11-09-2011 06:37 AM - edited 11-09-2011 02:46 PM
VIDEO: Will a small crop get smaller? USDA NASS official visits with Marketeye
After the close:
Bryan Doherty, Stewart-Peterson Group research specialist says the marketd dropped Wednesday for a few specific reasons. "The report confirms tight corn and soy bean supplies, but it is old news. Europe will dominate news and could sink markets."
Wheat Options Talk:
Here is how one wheat options trader sums up Wednesday's market. "Closing implied volatility levels on Tuesday were not pumped up. So the idea that Wednesday's action would produce such a drastic collapse (-3% by the time we ended the day) says more about the collective positions being carried for the remainder of their short lives than any intraday paper flow in the wake of a fairly neutral USDA report. Tuesday's big uptick in daily volume (21,000) was short-lived, as things were back to pulling teeth for flow on Wednesday. 33% implied volatility in the front month Dec., with an atm straddle down to 36 a day removed from trading 43, represents a fresh low there. That's a one-day smack down sure to make more than a few traders holding what they thought was a manageable amount of Dec. premium blush. And keep in mind, there's certainly enough time remaining for the locals to be thouroghly tormented by the notion that these wheat futures are quite capable of moving 30 cents on any given day for less reason than one could ever have imagined back in the days of reliable liquidity.....or maybe not. Maybe we sit here for the duration, as extraneous factors create a volume and volatility vacuum that sucks the life out of whatever potential action we had left. All of the sudden, you've got a 36 cent straddle that you have no idea what to do with, other than roll the dice. Mar. implied volatility was also down on Wednesday, but only 3/4%, and with enough time to be held in check while we endure the current upheaval. Wheat futures gave back 3/4 of Tuesday's up move, with really no clear indication that we've in fact failed. We held up enough to keep the bears honest. There was also a big buy order in the Dec. 650 calls (RJ O'Brien bought 1000 for 14 1/4 1/2). But puts remain the customer's best way to seize on a flush out, and traders at least got their opportunity on Wednesday to buy some of the Dec. 610 puts from paper. Timing has never been more elusive that it is right now. The right thing at the wrong time ends up simply being wrong when there's so little room for error. The next two weeks aren't going to be easy to predict. The large sell order in the Dec. 700 calls from Tuesday's action could creep back into the picture in a big way if this wheat market can scare up a rally in the next couple days."
At the close:
The Dec. corn futures settled 4 1/2 cents lower at $6.56 per bushel. The Jan. soybean contract closed 19 1/2 cents lower at $11.85 1/2. The Dec. wheat futures ended 14 cents lower at $6.43. The Dec. soymeal futures closed $4.50 per short ton lower at $303.10. The Dec. soyoil futures settled $0.42 lower at $51.43.

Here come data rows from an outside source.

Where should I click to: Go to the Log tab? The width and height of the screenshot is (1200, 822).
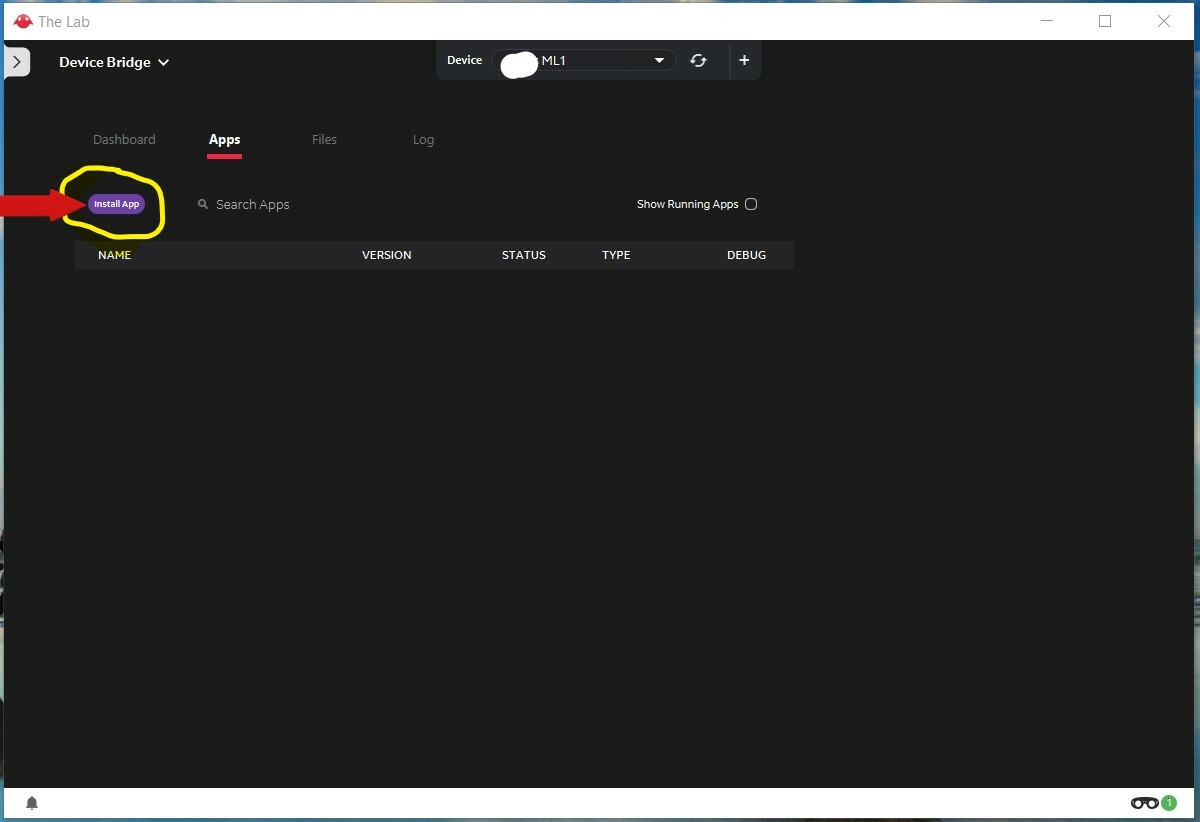point(423,140)
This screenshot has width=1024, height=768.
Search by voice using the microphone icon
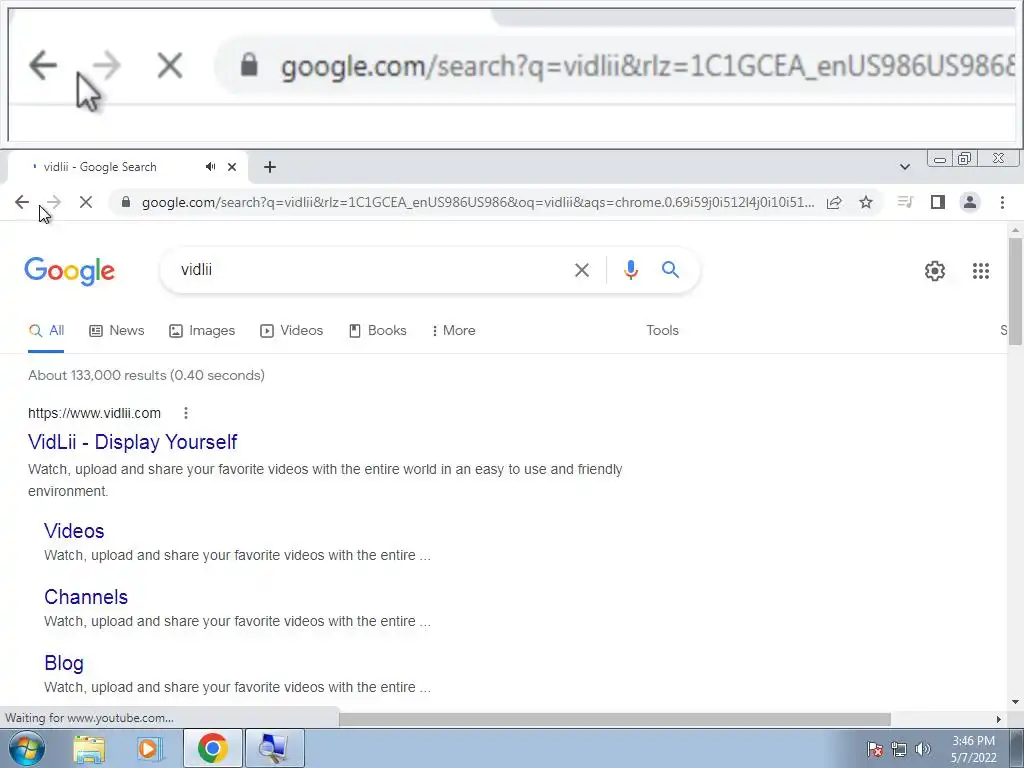coord(631,270)
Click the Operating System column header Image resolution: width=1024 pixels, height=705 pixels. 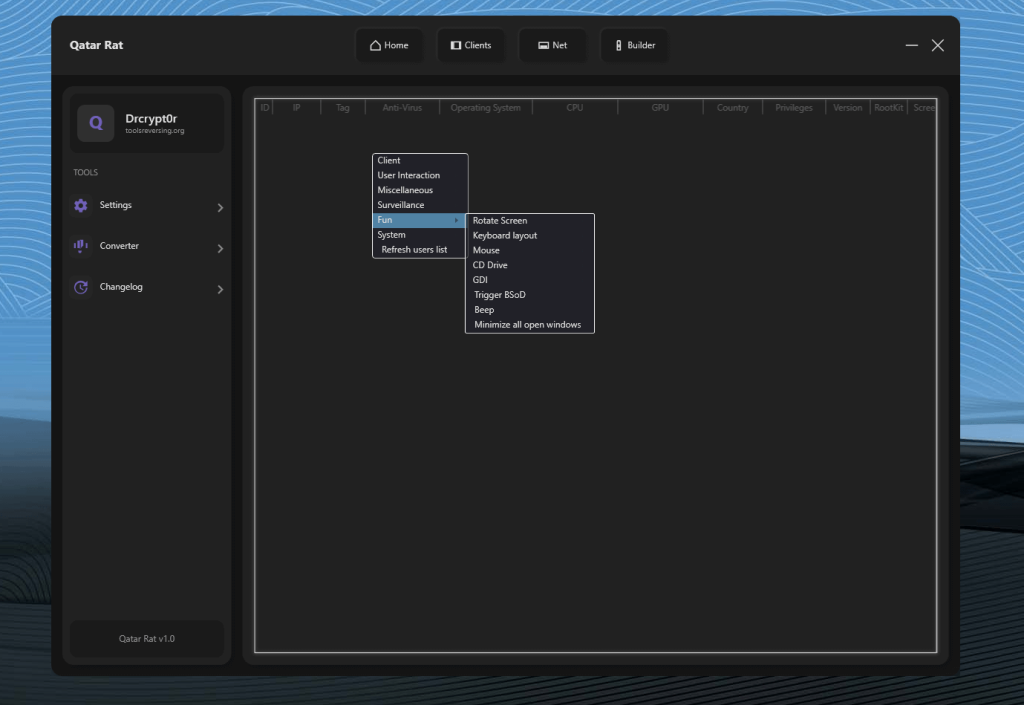click(x=485, y=108)

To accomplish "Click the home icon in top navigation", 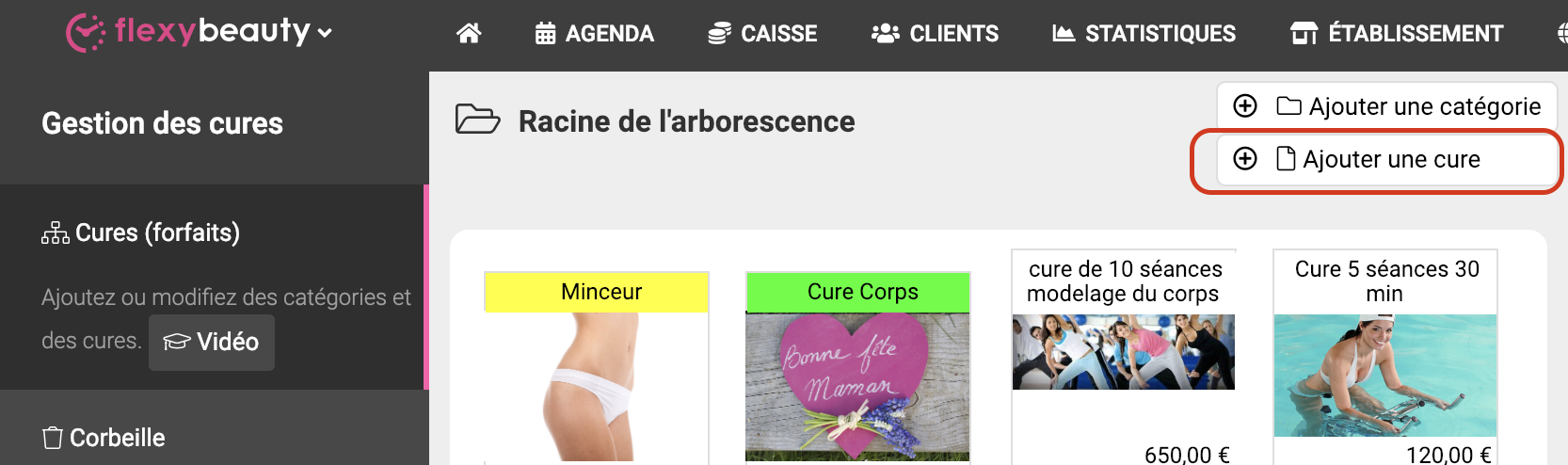I will 469,34.
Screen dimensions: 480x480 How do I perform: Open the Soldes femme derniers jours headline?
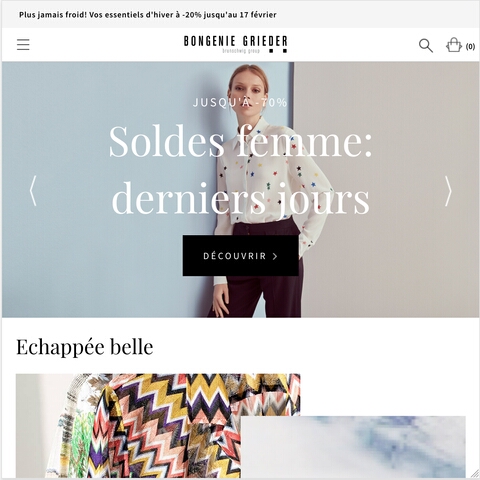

In the outside markets, the NYMEX crude oil is $01.38 per barrel lower, the dollar is higher and the Dow Jones Industrials are down 353 points.
One analyst says, "The USDA Crop Report failed to fulfill hyper bullish expectations. With the Dow plunging lower early afternoon, it added to late selling pressure."
The Dec. corn futures are trading 1 1/2 cents higher at $6.62 per bushel. The Jan. soybean contract is trading 8 cents lower at $11.97. The Dec. wheat futures are trading 7 cents lower at $6.50. The Dec. soymeal futures are trading $1.30 per short ton lower at $306.30. The Dec. soyoil futures are trading $0.42 lower at $51.43.
In the outside markets, the NYMEX crude oil is $0.66 per barrel higher, the dollar is higher and the Dow Jones Industrials are down 224 points.
One floor trader says that the outside markets have loosened their grip slightly on the farm markets. "At the open, we saw all the grains sharply lower due to macro events, specifically fear and uncertainty regarding the situation in Italy. So today's trade started off as a "risk off " trade for equities and commodities as external markets took control," Longo says.
"Currently, the equity markets have bounced off their lows," she says. Corn and crude oil have rebounded into positive territory but beans and wheat remain negative."
At the open:
The Dec. corn futures opened 10 cents lower. The Jan. soybean contract opened 19 1/4 cents lower at $11.86 3/4. The Dec. wheat futures opened 18 cents lower at $6.39. The Dec. soymeal futures opened $3.70 per short ton lower at $303.80. The Dec. soyoil futures opened $0.70 lower at $51.15.
In the outside markets, the NYMEX crude oil is $1.88 per barrel lower, the dollar is higher and the Dow Jones Industrials are down 291 points.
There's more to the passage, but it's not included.